Publication
Automatized Merging of Italian Lexical Resources
Thierry Declerck; Stefania Racioppa; Karlheinz Mörth
In: Núria Bel; Maria Gavrilidou; Monica Monachini; Valeria Quochi; Laura Rimell (Hrsg.). Proceeding of the LREC 2012 Workshop on Language Resource Merging. International Conference on Language Resources and Evaluation (LREC-12), 8th, located at LREC, May 22, Istanbul, Turkey, ELRA, Paris, 5/2012.
Abstract
In the context of a recently started European project, TrendMiner, there is a need for a large lexical coverage of various languages,
among those the Italian language. The lexicon should include morphological, syntactic and semantic information, but also features for
representing the level of opinion or sentiment that can be expressed by the lexical entries. Since there is no yet ready to use such lexicon,
we investigated the possibility to access and merge various Italian lexical resources.

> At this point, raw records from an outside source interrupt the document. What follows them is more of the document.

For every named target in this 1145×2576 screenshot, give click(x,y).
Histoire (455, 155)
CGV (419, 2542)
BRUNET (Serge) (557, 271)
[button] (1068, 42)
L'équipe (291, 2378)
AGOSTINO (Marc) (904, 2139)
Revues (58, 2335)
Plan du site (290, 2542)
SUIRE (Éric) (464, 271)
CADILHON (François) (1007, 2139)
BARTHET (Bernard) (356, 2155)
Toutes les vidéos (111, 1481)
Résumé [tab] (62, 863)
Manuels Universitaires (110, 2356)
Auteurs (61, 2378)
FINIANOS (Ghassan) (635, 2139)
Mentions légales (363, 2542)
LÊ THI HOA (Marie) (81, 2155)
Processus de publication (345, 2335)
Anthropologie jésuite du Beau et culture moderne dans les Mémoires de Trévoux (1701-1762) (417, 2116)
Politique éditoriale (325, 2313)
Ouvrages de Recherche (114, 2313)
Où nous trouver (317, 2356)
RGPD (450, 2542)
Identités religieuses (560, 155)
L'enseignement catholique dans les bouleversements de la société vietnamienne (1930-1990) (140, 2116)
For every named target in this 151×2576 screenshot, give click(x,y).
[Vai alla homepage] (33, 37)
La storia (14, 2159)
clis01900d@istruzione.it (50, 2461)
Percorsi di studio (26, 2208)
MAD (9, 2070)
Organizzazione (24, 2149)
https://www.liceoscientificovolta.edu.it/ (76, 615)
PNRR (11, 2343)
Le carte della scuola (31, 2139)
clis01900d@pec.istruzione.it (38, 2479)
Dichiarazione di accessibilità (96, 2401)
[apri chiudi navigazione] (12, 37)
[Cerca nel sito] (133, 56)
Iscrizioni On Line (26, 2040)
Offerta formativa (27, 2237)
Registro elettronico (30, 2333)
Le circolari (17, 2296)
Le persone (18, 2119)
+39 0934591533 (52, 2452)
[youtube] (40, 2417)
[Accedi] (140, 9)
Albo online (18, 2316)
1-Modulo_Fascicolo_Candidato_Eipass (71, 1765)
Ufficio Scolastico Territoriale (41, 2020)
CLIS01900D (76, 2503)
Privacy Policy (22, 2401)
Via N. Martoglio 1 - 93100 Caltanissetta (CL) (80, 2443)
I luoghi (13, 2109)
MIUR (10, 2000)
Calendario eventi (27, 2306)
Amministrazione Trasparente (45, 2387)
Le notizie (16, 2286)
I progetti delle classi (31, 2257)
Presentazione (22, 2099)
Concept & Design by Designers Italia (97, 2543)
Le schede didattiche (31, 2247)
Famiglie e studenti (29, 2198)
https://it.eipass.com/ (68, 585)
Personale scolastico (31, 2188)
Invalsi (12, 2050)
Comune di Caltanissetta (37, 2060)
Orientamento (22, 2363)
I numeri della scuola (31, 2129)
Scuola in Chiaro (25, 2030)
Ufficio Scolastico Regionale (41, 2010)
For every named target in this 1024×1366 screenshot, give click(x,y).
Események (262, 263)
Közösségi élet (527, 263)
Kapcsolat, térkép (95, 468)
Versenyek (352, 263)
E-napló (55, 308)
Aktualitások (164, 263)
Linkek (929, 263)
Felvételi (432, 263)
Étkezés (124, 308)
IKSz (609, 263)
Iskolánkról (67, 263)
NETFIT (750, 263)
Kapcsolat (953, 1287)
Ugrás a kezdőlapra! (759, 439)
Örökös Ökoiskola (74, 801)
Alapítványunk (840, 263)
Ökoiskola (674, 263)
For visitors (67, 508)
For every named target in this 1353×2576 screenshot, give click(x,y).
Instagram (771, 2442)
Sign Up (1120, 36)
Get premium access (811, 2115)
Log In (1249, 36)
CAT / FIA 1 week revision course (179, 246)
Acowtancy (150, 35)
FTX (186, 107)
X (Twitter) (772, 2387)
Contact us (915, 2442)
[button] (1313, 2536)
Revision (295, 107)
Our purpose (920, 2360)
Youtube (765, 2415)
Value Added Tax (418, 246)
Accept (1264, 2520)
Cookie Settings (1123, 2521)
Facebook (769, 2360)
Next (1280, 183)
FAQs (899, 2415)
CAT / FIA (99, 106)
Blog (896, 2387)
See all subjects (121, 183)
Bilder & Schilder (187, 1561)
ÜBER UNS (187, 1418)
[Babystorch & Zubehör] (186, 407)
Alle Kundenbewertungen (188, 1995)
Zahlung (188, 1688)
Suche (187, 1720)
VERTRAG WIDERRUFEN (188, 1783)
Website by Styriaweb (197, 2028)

A departure point was the freely available
Morph-it! lexicon, which is containing inflected forms with their lemma and morphological features. We transformed the textual
format of Morph-it! onto a database schema, in order to support integration process with other resources. We then considered Italian
lexicon entries available in various versions of Wiktionary for adding further information, like origin, uses and senses of the entries.
We explore the need to have a standardized representation of lexical resources in order to better integrate the various lexical
information from the distinct sources, and we also describe a first conversion of the lexical information onto a computational lexicon.